Kenya was one of the few new nations that flourished. But now, the
once stable and prosperous country seems as flawed and fragile a
creation as many other African states. Weeks of bloodshed have
seen ethnic gangs exact revenge on rivals and people divide
themselves along tribal lines.
The spark was an election which the opposition says the president
stole, and which foreign and domestic observers agree was deeply
flawed. Former U.N. chief Kofi Annan says he hopes to have
mediated a settlement by early this week. But even if the
politicians agree, the wounds will not heal easily.
Appeals to tribe have long trumped ideology in Kenyan politics,
and ethnic strife has been common around election time since the
country made its first democratic strides in the 1990s.
But no previous violence has been so sustained or ferocious. More
than 1,000 people have been killed and 300,000 forced from their
home since the Dec. 27 vote. The economy has been gutted, and many
wonder whether the world's view of the Kenya of bountiful game
parks, shimmering beaches, thriving capital and busy port was just
an illusion.
No matter what happens at the ongoing peace talks, "there won't be
a cataclysm, that doesn't seem likely," said Gladwell Otieno of
the Africa Center for Open Governance in Nairobi, the capital.
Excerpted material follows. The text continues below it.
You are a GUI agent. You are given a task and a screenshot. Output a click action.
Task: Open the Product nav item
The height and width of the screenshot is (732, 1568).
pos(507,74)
Instead, she and others see Kenya's long-simmering problems -
crime, poverty, corruption - magnified and bereft of politicians
able to tackle them.
"Increasing balkanization, people seeking out the company of their
own, entrenched vigilante groups, entrenched gangs," Otieno
continued. "We hope it doesn't go that way, but we don't know."
In this village outside Nairobi, a postcard-perfect landscape of
hills, tea plantations and flat-topped acacia trees, an
increasingly fractious and faltering Kenya is comes into view.
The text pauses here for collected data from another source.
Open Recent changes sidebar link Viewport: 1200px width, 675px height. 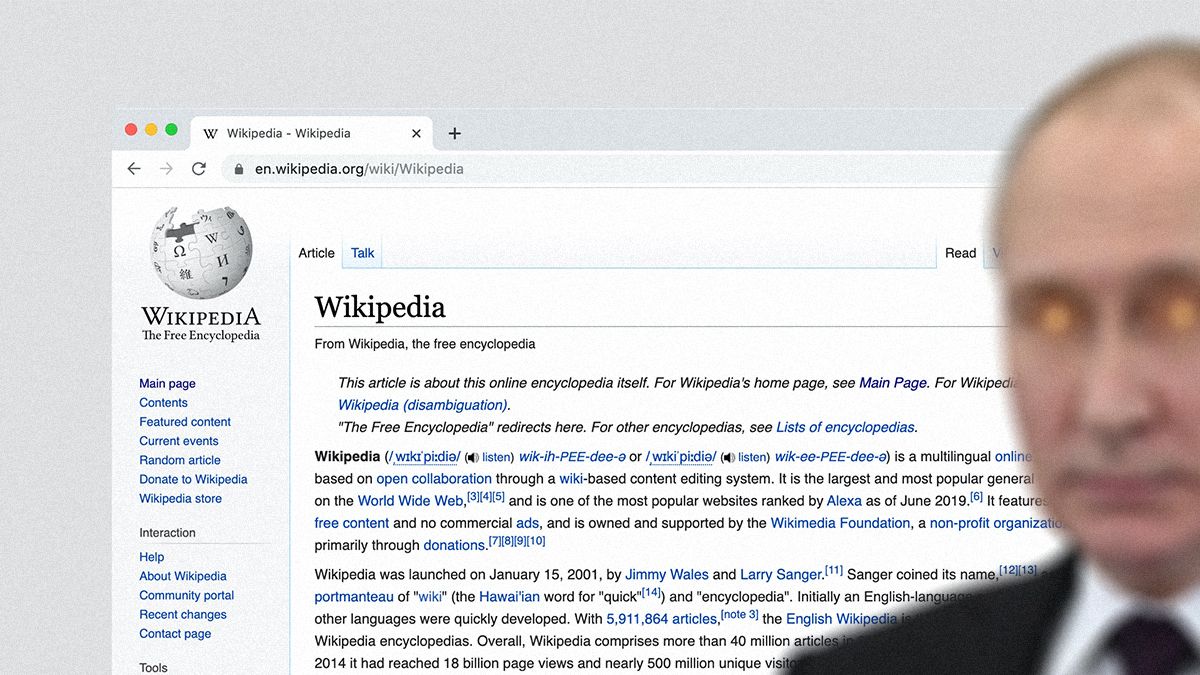(x=183, y=614)
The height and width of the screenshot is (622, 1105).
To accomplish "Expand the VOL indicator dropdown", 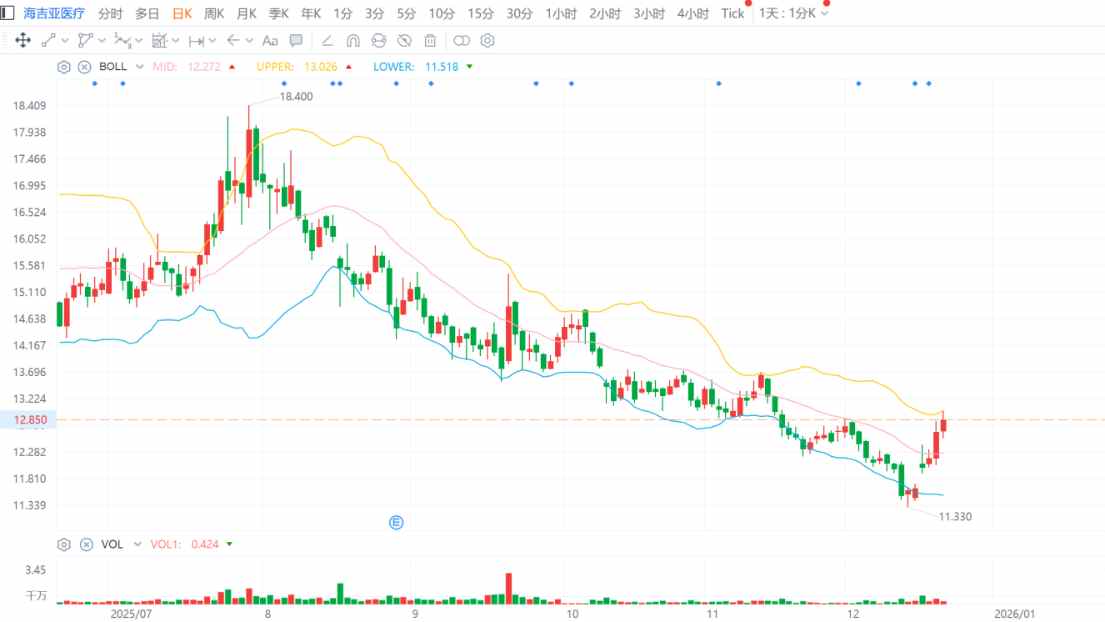I will 136,544.
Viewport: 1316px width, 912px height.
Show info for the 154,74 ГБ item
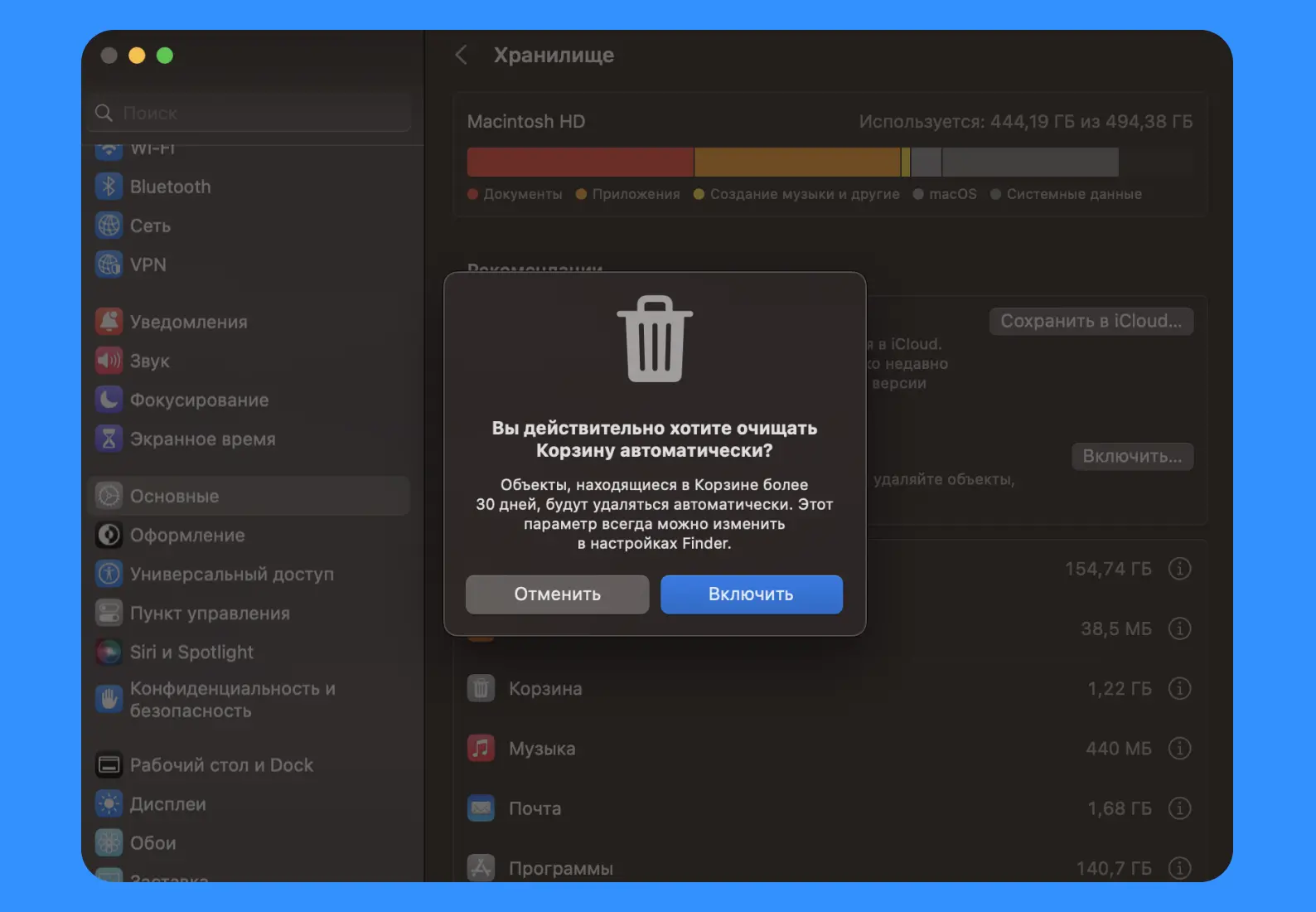pos(1179,569)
Packed into the grounds of a dilapidated police station are more
than 4,000 people. They're camped out in tents, waiting in line
for baked beans, doing laundry in a pit by the latrines.
And on the edge of the camp, they're waiting for buses.
"I'm going to my homeland," said Helen Odhiambo, a 30-year-old
mother of three.
Like most people at the camp, Odhiambo is of the Luo tribe, whose
ancestral lands are in western Kenya, on the shores of Lake
Victoria. Three generations ago her family moved to the central
highlands, the territory of the Kikuyu, the largest and most
dominant of Kenya's 42 tribes.
Odhiambo has never lived in the homeland of which she speaks.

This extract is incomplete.